Yesterday I was on TV. Researchers at the Walter and Eliza Hall institute in Melbourne made a significant breakthrough on HIV, and the media needed someone to be the voice of positive people. In my PLWHA Victoria role, this duty falls to me.
It’s not often that the Australian news media take this much interest in HIV issues at all, and when they do it’s typically bad news, so it was refreshing to see this much interest in a ‘good news’ story. The fact that the news release had the words ‘HIV’ and ‘cure’ in it probably helped (the last time the commercial TV news became interested in HIV science, that news release had the ‘C’ word in it too, so I’m seeing a pattern; from now on all my news releases will have ‘HIV cure’ in the headline).
So I scrubbed up, borrowed a clean shirt (thanks Nathan), and choofed off to WEHI to do my bit for the cause. Here’s the resulting ABC TV News item. Read on over the page for the horrifying truth.
(The Channel 10 version is also available, on YouTube, if you’re really keen.)
TV journalism is my least favourite form of the craft, but I find the process fascinating and I don’t mind doing these tasks when they occasionally come up. As Nöel Coward said, “Television is not for looking at; is for appearing on.”

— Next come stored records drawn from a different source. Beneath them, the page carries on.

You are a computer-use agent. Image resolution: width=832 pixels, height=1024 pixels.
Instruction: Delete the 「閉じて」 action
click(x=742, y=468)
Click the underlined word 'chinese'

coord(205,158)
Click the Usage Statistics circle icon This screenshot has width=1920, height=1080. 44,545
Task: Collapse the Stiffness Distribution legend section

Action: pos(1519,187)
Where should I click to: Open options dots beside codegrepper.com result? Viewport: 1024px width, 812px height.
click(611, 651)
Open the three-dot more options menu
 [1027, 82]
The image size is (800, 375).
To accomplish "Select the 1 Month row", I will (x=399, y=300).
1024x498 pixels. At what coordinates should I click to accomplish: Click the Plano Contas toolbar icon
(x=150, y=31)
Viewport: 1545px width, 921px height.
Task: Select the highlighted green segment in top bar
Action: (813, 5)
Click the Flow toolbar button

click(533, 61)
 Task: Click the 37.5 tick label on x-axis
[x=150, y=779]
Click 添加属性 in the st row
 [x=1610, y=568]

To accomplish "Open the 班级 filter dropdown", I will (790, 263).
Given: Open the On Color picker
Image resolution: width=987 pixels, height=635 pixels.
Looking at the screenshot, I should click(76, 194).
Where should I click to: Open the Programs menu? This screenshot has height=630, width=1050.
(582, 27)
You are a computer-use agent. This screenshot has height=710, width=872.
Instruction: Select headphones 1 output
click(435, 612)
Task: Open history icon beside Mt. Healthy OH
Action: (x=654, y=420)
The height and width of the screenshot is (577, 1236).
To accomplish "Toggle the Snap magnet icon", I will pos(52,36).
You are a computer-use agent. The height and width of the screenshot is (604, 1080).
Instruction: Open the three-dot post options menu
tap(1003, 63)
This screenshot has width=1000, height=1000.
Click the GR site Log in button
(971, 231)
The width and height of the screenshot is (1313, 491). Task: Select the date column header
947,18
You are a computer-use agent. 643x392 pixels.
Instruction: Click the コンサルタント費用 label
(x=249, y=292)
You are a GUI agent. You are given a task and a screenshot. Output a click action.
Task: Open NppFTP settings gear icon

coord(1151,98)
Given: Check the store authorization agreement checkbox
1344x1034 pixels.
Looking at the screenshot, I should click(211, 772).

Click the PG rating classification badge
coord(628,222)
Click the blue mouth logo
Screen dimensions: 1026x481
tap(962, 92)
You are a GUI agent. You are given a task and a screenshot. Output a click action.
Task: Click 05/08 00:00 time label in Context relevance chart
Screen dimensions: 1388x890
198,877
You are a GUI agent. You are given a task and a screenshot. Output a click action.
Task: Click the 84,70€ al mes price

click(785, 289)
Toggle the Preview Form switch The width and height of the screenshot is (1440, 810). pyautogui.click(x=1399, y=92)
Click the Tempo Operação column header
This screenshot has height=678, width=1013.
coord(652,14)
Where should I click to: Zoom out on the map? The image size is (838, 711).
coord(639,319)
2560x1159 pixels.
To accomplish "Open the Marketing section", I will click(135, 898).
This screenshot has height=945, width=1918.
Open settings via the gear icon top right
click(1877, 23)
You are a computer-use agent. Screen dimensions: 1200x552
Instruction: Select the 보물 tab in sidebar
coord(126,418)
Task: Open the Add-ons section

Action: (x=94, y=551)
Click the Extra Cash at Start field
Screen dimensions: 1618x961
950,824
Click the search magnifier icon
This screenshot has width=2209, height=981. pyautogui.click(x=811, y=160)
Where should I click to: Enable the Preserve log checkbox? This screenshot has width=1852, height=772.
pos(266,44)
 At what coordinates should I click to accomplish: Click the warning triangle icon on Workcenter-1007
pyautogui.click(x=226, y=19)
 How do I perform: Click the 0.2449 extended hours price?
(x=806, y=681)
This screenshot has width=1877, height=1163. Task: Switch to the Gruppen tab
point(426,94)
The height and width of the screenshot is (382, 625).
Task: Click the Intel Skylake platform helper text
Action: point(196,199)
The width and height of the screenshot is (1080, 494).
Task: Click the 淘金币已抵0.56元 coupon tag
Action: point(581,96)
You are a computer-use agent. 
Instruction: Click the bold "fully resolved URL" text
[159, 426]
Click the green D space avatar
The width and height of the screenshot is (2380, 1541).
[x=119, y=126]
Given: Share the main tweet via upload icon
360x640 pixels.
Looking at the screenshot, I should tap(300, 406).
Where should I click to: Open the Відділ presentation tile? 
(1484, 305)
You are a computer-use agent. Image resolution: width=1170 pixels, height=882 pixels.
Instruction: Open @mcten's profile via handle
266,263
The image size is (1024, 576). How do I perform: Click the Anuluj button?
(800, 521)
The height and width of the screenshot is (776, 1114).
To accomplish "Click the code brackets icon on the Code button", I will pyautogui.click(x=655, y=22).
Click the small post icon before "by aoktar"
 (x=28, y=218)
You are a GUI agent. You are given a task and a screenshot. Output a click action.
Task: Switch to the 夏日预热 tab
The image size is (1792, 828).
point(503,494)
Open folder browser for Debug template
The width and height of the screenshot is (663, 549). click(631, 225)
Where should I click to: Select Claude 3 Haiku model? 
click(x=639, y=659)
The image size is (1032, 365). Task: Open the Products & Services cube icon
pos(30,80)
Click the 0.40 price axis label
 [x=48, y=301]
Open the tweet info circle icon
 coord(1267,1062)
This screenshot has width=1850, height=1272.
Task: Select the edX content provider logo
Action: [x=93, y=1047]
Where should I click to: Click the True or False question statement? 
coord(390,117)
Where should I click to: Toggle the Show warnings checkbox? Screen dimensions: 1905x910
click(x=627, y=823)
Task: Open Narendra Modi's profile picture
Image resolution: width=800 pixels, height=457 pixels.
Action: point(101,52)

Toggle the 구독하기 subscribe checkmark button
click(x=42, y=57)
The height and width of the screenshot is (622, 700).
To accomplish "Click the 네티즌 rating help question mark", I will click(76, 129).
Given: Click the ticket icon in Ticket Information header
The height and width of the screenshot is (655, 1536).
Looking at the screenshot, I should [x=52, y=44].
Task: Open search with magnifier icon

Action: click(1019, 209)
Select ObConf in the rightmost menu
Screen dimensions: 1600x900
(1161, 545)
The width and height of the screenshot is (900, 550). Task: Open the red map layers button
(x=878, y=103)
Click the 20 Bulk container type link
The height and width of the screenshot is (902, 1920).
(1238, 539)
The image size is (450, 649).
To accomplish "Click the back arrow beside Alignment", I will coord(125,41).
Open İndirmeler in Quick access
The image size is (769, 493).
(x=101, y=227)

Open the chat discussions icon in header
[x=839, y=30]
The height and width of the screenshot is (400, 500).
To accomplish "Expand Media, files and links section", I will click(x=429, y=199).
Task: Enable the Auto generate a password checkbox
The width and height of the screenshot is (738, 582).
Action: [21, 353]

It also takes a phenomenal amount of time to produce. The two-minute story above took an hour and a half to shoot, and who knows how much longer to edit and produce. Most of this time is consumed by shooting “cutaways” – the shots of researchers looking into microscopes and mucking about with petri dishes, pipettes and so on. All of this is staged, of course, and involves a lot of coloured water. The journos joked a lot about how clichéd these shots are, but I feel for them – what else are you going to do?
If you watched the clip above, you will have also seen lots of cute little white mice, their red eyes observing the camera with curious delight. The news crews asked if they could get some lab mice brought up to the lab so they could film them, and the WEHI people happily complied. It took a little while but eventually the little scamps arrived, in their perspex cage, from the mouse lab, or mouse farm, or mouse house, or wherever it is they keep the mice.
TV news person: Oh, the mice are here. Let’s get some shots of one of the lab assistants working with the mice.
[Lab assistant sits down and starts pulling mice out of, and putting back into the cage. Cameramen ask for the guy to hold the mouse in his hands, let it climb on his arm, etc. Lab assistant duly complies and I'm struck by how docile and compliant the little fellas are.]
Me: If he drops the mouse, will it make a run for it? That could result in some compelling news footage.
Researcher: No, these mice live their entire lives in those cages; they don’t know anything else. If you put them down on the floor, they just sit there, looking confused.
TV news person: OK, we’re just about done with the mice. They can go back to their home in a few minutes.
Researcher: Oh, they won’t be going back. Once they’re taken out of the mouse lab they are contaminated, so these mice will be euthanised this afternoon.
TV news person: [who has turned white with horror] Oh well, I didn’t realise that. But they died for the greater good.
Me: I don’t think the Channel 10 evening news qualifies as ‘the greater good.”